“Life starts to happen outside your comfort zone” ….
It sure does.
Nicole and I went to a seminar for women in business last week. Fempire “The future is female”! It was of course amazing for my newly developing business brain, but I never imagined that I would take so much personally away from it.
I had a comfortable life: – I was happy enough being a wife, a mother and working to help support my family. I was safe, or I thought I was. When it came to my career, I was content. I had ‘fallen” into the hair and beauty industry and liked it well enough but I didn’t always feel good enough (even though now I know I was actually pretty good and if I had chosen to, I could have been better) I didn’t think I had more in me as I was stunted by my own thoughts and feelings about who I was and cared way too much what other people thought. So, when it all fell apart, I never imagined that my life would actually fall together.

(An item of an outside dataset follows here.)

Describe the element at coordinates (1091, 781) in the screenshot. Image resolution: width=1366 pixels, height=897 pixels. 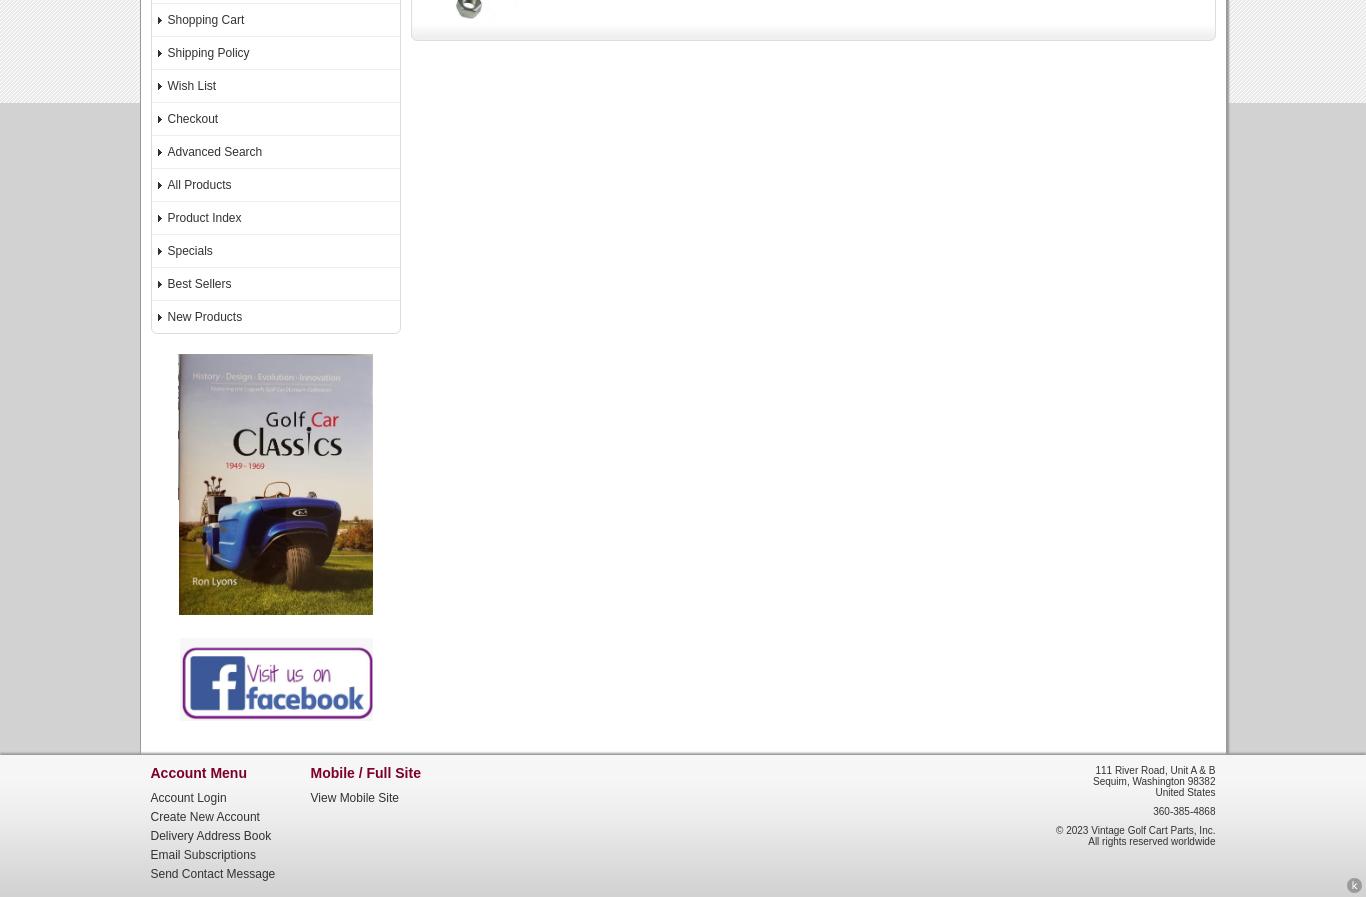
I see `'Sequim, Washington 98382'` at that location. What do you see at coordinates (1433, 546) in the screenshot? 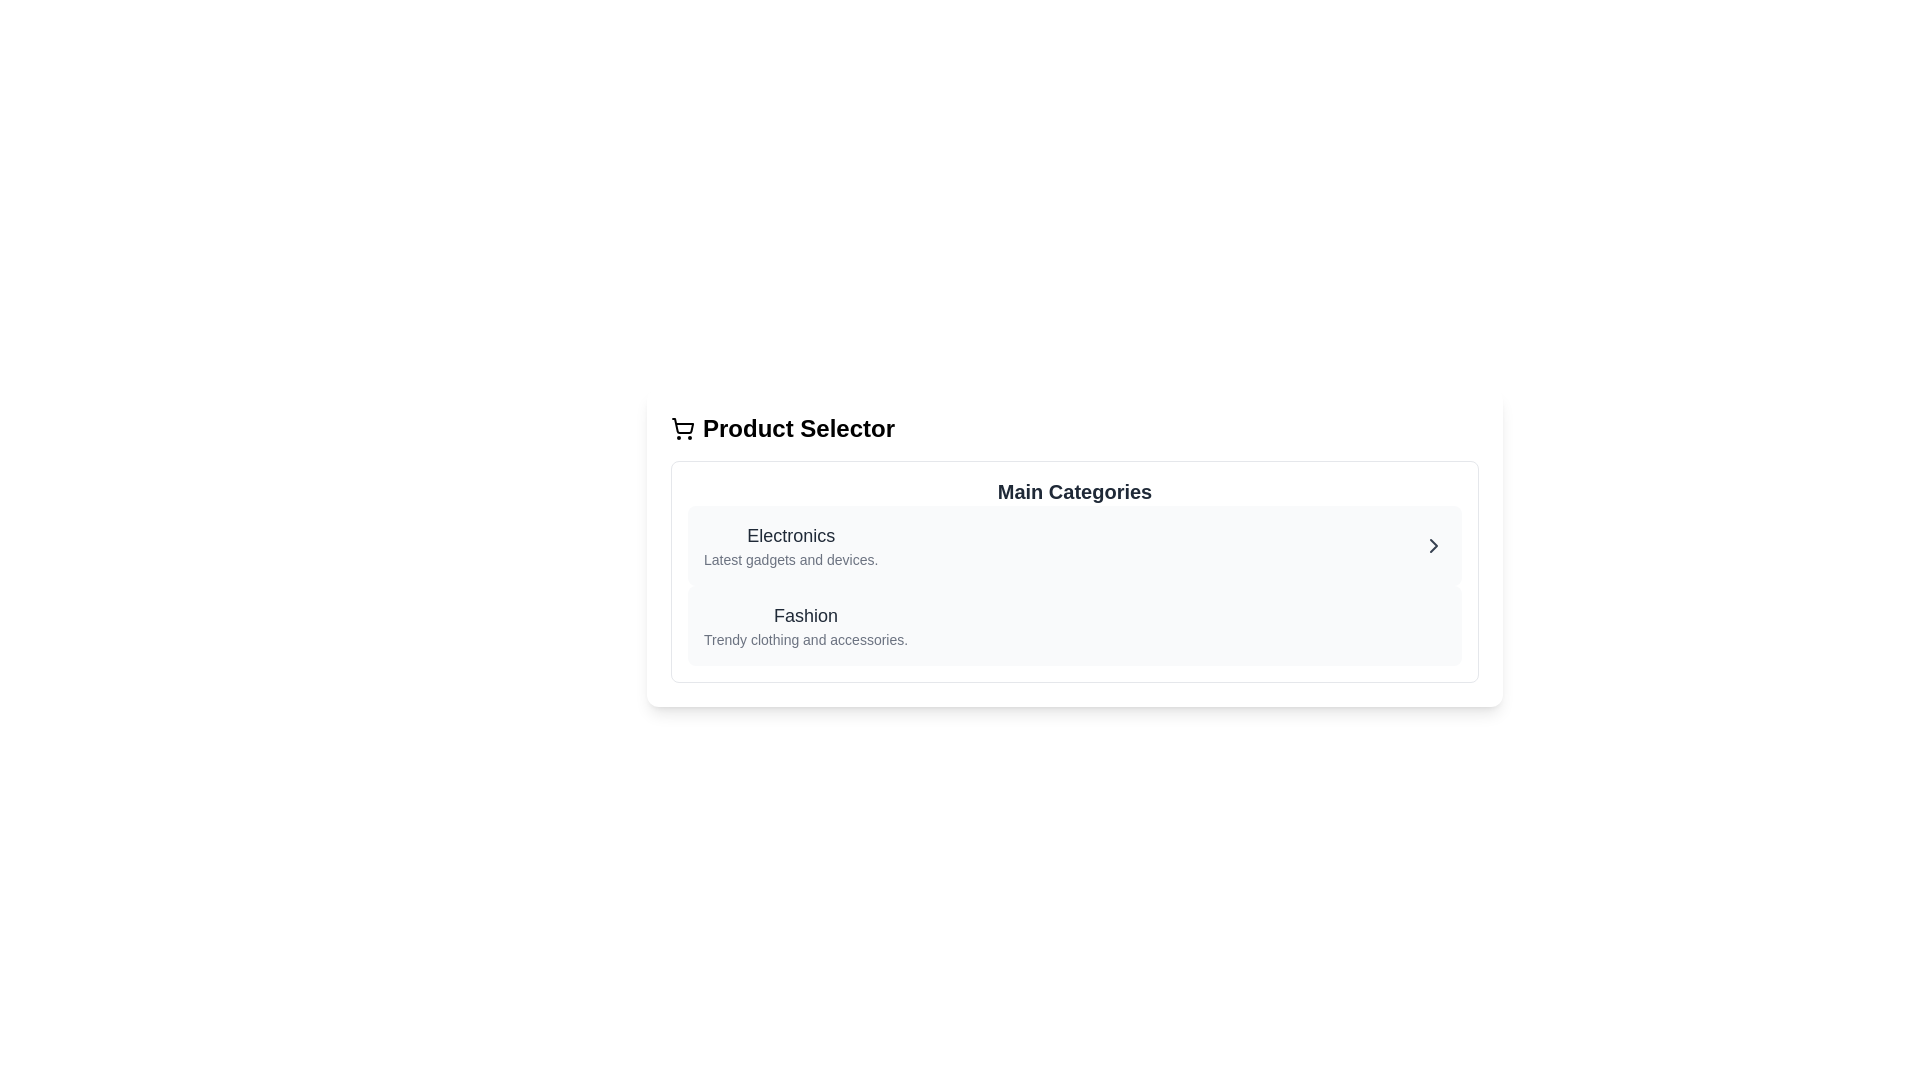
I see `the icon located at the rightmost side of the 'Electronics' category card` at bounding box center [1433, 546].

In the last year I have had some big changes. One of these was a complete change in career. I went from hairdressing to working in an Equine Vet practice, you couldn’t pick two careers so different, but I loved working with the horse’s and I found out I was pretty good with them. In my business I had gained a little social media marketing experience and had done my own admin but working at the vet I learned so much more on a whole different scale. I had the opportunity to grow in a different way. I had gotten comfortable, I thought I was able to “hide” from any personal problems (ha what a joke) and I felt safe again. So, it was a shock when it came time to leave the vet, everything happens for a reason though and I would never have considered what I am doing now without the lessons I learned from working with them.
Now I’m uncomfortable, personally and professionally… and life is happening. I’m single and almost an empty nester. I’m working with Quick Property, hairdressing 2 days a week and working in disability to spend time with family and make ends meet.

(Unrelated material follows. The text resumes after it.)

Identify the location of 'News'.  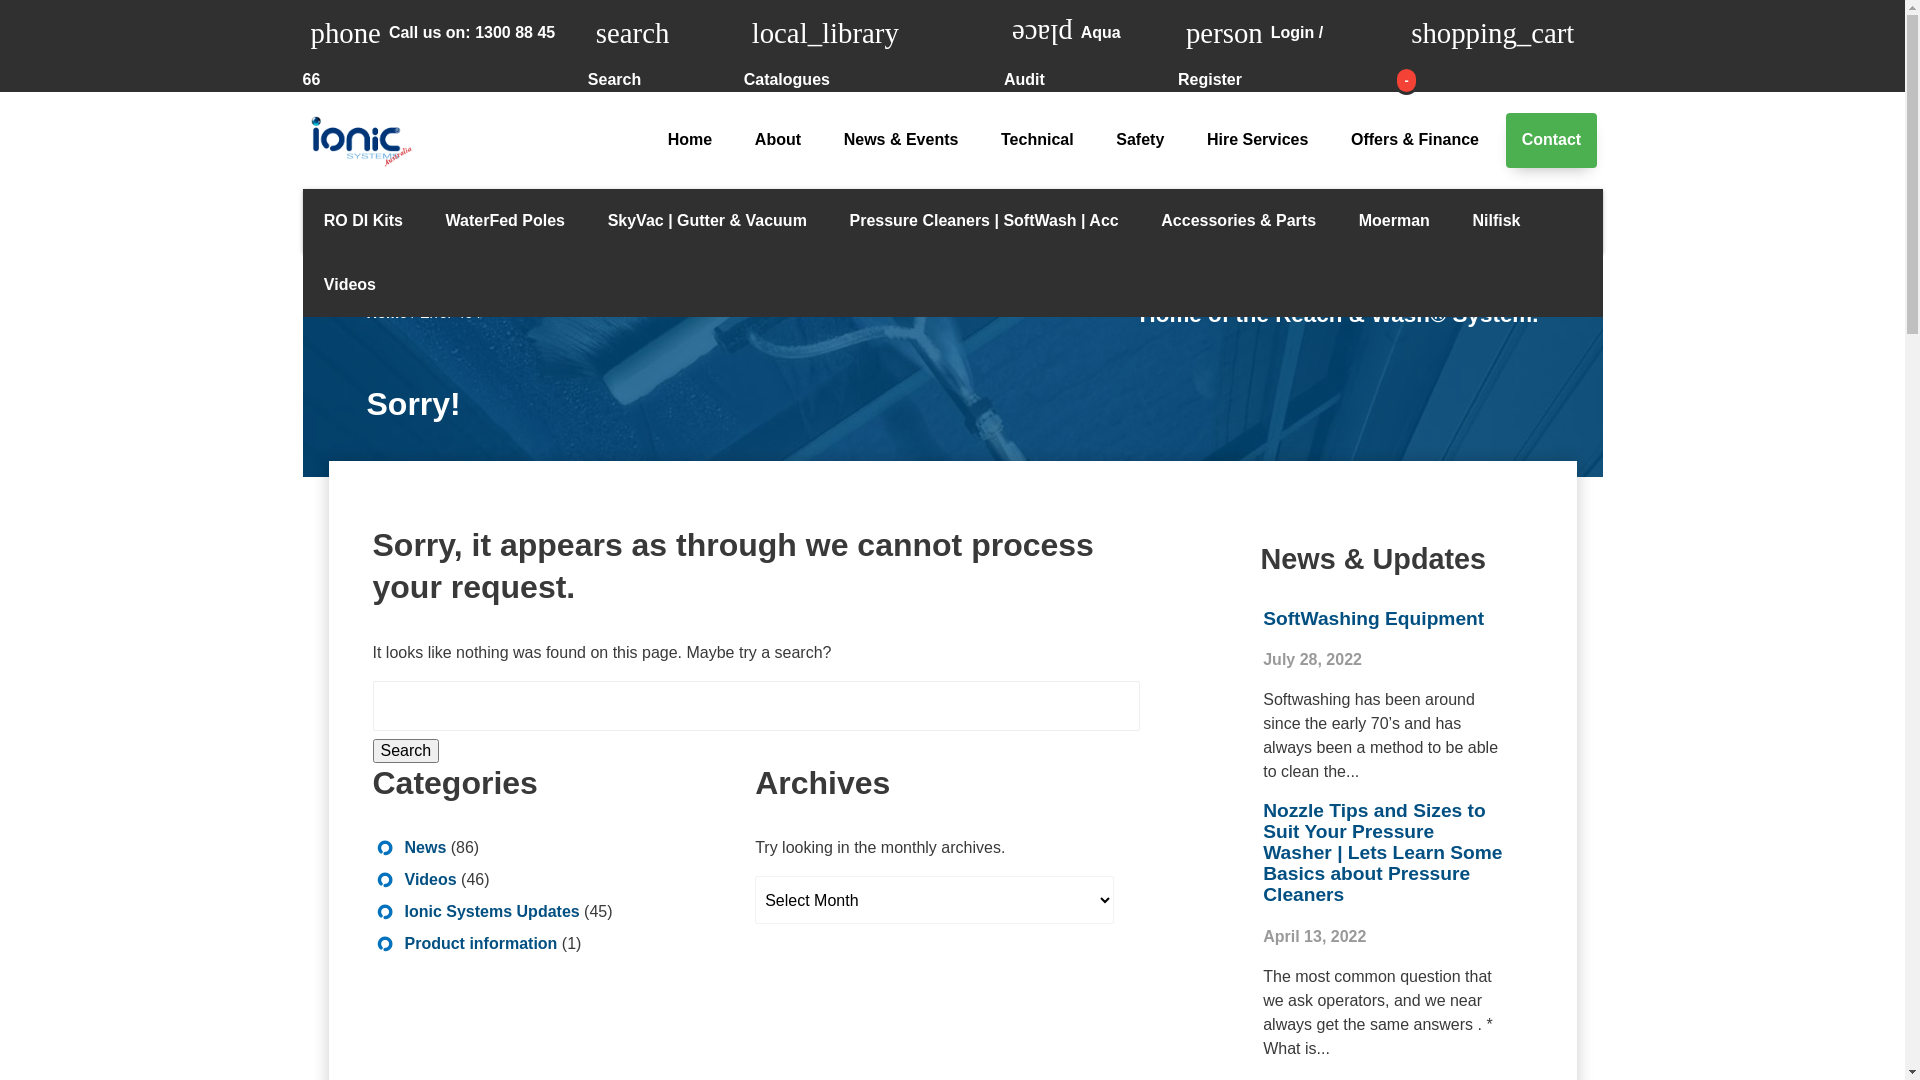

And on top of all that for the first time in 11 yrs I’m studying again, this is really uncomfortable for me because anyone who knows me, knows how much I struggled in high school. I never really had a direction, I was always distracted and was more of a hands-on learner, I loved the creative side of it. Art was my thing but even then, I didn’t believe I was good enough. So now with the Real Estate course, my negative self-talk likes to creep in and say things like “who are you kidding, you can’t do this”, “you won’t finish it” and my biggest fear “you’ll disappoint them”. But I can’t let those thoughts win because if I do, it will be me that I’ll disappoint, and I refuse to let myself down.

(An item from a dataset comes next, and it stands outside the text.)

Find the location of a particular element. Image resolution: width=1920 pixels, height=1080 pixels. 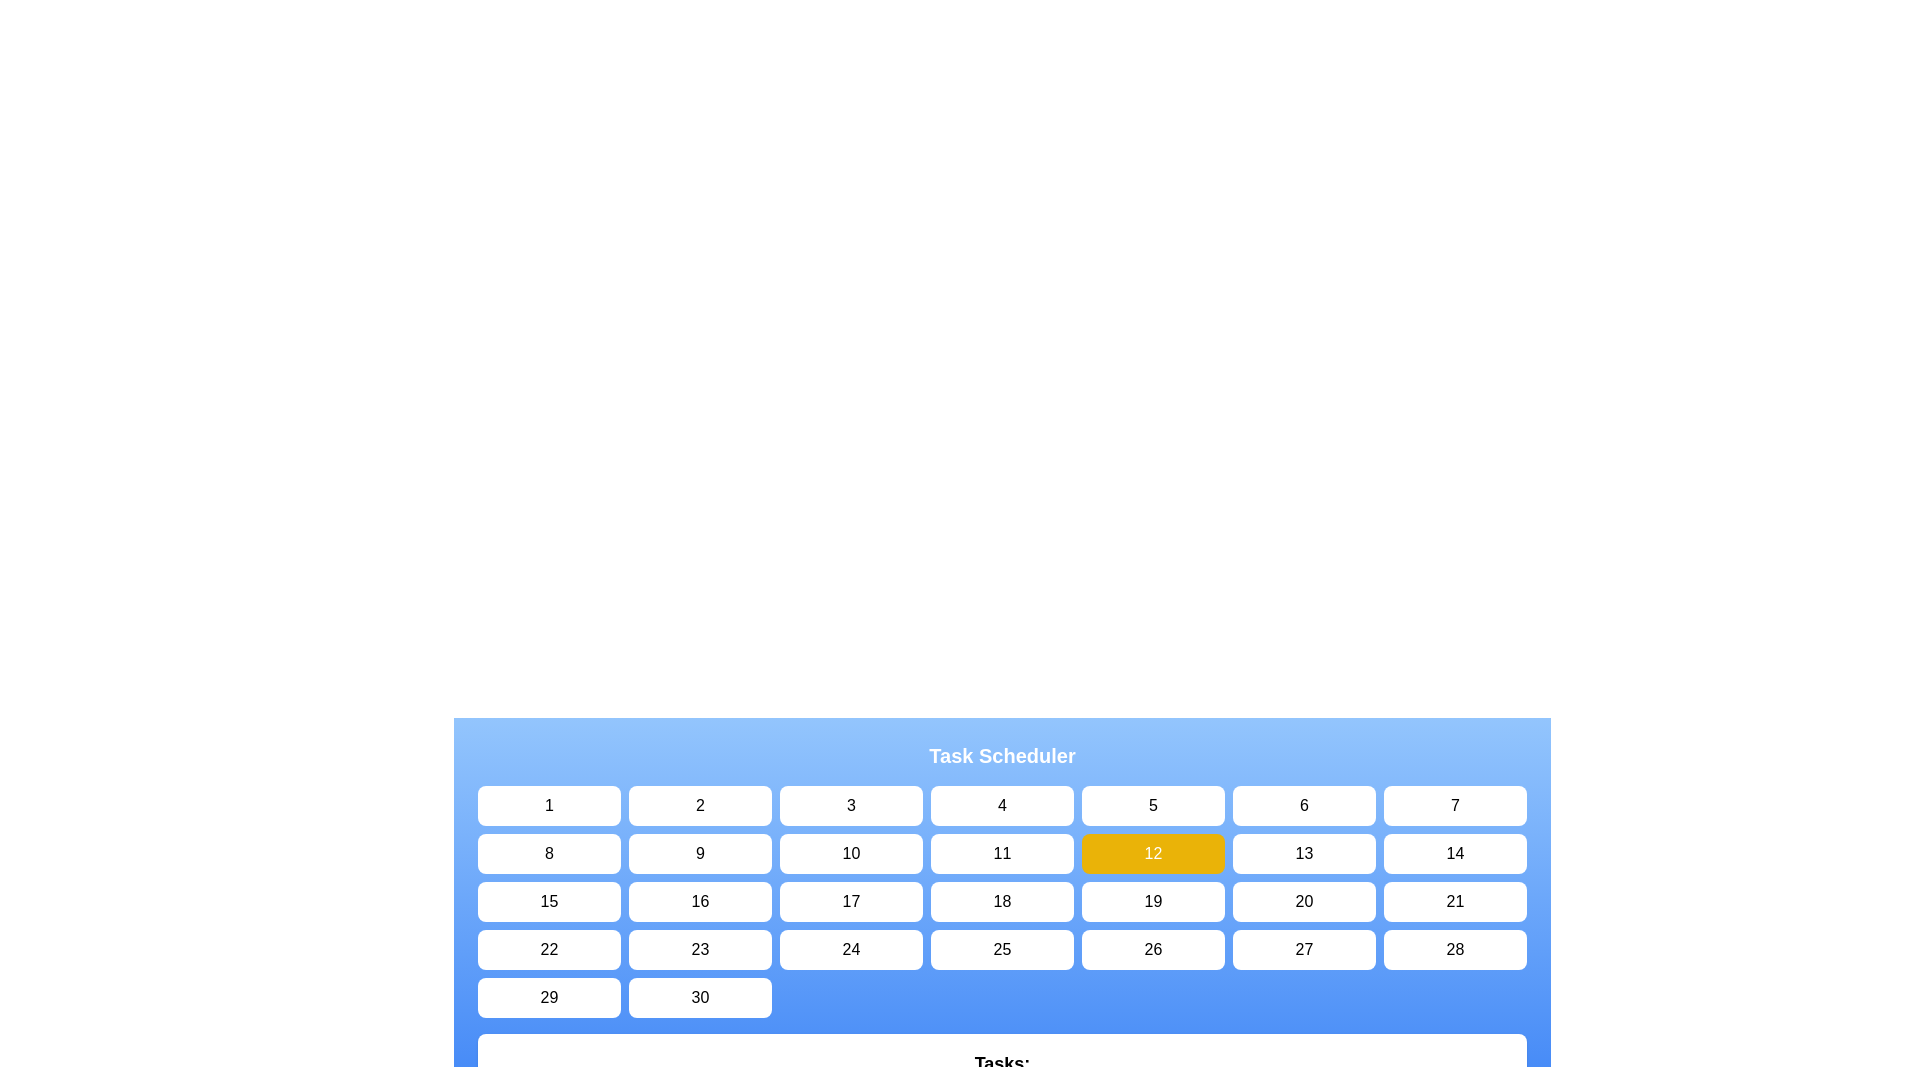

the button displaying the number '27' in the 'Task Scheduler' section is located at coordinates (1304, 948).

So, I’m learning to pick up on my weaknesses, recognizing when I put myself down and starting to work on positive self-talk instead of negative. I’m putting strategies in place and prioritizing the most important things first. I’m making vision boards, visualizing success and surrounding myself with all the things that inspire me to be a better person. I’m choosing to be around people that I respect. I’m investing in myself and because of that I’m growing personally and professionally.
The future is looking bright so I’m getting comfortable with being uncomfortable and I’m going to let life happen.